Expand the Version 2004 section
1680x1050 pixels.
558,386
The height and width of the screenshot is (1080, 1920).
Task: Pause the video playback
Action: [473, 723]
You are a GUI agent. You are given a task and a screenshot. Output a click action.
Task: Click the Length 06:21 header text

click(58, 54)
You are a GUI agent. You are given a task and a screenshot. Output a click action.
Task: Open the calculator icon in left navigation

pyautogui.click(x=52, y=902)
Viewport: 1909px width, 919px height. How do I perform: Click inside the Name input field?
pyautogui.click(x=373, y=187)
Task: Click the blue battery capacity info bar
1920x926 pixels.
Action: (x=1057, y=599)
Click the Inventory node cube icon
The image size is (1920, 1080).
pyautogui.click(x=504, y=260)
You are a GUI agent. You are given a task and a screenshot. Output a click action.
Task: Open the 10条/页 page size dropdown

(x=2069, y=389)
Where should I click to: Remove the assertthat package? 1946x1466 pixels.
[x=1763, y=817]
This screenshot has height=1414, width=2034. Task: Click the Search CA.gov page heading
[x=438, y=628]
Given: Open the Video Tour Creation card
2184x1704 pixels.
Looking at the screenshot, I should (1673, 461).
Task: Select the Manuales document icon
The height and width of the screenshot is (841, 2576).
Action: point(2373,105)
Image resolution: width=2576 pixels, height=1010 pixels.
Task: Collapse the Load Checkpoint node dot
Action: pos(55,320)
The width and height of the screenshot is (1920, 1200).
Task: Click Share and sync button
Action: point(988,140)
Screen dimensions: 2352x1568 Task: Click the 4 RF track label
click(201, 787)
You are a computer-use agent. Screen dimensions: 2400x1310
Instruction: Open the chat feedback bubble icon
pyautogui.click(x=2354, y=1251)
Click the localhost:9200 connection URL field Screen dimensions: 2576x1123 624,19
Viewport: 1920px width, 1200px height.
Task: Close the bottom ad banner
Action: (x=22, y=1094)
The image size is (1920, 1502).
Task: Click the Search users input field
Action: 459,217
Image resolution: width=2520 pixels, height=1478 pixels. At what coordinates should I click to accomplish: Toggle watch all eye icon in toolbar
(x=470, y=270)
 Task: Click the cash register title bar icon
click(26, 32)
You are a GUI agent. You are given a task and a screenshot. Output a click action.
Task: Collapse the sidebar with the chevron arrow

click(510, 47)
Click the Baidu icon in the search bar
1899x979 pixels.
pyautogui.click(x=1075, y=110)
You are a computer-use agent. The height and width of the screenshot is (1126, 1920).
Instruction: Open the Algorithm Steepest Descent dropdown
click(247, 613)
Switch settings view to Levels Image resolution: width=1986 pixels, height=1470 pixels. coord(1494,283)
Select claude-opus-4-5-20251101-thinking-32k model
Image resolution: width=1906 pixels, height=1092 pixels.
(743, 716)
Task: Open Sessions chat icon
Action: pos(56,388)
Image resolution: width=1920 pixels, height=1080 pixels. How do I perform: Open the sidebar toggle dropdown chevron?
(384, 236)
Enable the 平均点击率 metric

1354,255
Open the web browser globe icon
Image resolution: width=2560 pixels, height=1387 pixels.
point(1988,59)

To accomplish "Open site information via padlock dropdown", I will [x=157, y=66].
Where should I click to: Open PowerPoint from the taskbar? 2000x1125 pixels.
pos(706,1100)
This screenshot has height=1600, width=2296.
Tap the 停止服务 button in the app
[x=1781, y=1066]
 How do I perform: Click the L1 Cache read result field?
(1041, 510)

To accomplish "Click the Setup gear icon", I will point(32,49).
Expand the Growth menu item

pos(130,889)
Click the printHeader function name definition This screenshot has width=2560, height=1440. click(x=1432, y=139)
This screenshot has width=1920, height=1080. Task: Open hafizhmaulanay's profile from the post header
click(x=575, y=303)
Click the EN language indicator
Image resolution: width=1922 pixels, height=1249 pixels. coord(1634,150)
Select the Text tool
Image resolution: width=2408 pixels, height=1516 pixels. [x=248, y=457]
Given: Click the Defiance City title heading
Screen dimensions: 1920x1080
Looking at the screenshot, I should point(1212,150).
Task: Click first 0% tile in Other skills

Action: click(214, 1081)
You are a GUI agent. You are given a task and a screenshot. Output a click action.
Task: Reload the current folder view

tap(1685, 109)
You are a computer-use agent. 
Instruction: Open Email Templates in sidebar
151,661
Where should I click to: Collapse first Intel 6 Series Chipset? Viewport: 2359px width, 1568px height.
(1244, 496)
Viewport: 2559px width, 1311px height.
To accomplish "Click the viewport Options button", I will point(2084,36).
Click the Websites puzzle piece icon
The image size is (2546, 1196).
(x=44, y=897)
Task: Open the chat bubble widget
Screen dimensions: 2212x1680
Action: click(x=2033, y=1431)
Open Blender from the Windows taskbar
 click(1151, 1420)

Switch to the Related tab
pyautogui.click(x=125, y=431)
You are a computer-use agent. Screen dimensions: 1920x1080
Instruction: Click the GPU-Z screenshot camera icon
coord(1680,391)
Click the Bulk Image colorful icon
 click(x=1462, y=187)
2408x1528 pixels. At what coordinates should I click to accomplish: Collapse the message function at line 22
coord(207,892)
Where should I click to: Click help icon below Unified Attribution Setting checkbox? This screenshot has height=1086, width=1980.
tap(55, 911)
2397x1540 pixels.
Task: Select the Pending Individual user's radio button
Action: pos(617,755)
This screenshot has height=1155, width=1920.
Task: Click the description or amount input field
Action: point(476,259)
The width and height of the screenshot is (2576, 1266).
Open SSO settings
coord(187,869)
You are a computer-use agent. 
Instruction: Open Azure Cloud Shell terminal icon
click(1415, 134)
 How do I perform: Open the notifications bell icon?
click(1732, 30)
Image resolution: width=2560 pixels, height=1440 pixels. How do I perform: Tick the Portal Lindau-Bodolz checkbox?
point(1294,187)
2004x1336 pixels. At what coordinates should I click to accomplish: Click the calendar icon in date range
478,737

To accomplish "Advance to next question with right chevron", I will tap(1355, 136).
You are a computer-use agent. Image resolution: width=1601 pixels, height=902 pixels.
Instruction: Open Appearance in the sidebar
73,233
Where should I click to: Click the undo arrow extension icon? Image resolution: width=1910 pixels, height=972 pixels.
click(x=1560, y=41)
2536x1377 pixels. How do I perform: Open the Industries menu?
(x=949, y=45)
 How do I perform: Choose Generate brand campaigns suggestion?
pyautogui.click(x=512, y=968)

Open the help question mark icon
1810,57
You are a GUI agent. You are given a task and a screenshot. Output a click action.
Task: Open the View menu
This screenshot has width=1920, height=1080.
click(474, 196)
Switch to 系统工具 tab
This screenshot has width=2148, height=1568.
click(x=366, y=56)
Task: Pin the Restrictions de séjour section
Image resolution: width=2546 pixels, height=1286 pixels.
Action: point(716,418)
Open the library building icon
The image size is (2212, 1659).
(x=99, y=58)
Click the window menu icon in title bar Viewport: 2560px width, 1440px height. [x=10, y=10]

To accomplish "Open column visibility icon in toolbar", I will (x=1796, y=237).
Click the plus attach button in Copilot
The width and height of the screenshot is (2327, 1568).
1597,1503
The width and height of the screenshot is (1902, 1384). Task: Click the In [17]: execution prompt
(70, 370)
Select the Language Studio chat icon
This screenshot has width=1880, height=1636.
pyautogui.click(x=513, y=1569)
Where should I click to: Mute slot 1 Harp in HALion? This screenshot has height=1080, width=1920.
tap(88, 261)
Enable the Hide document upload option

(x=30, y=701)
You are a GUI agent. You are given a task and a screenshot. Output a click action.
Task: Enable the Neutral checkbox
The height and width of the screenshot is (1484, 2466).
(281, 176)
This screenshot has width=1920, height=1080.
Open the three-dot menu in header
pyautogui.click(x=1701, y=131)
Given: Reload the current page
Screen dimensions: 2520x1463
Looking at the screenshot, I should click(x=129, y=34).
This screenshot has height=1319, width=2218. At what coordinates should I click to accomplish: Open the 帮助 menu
----
Task prompt: Filter the records for lines holding the string "section". Copy each one.

Task output:
Expand the Version 2004 section
Task: Pin the Restrictions de séjour section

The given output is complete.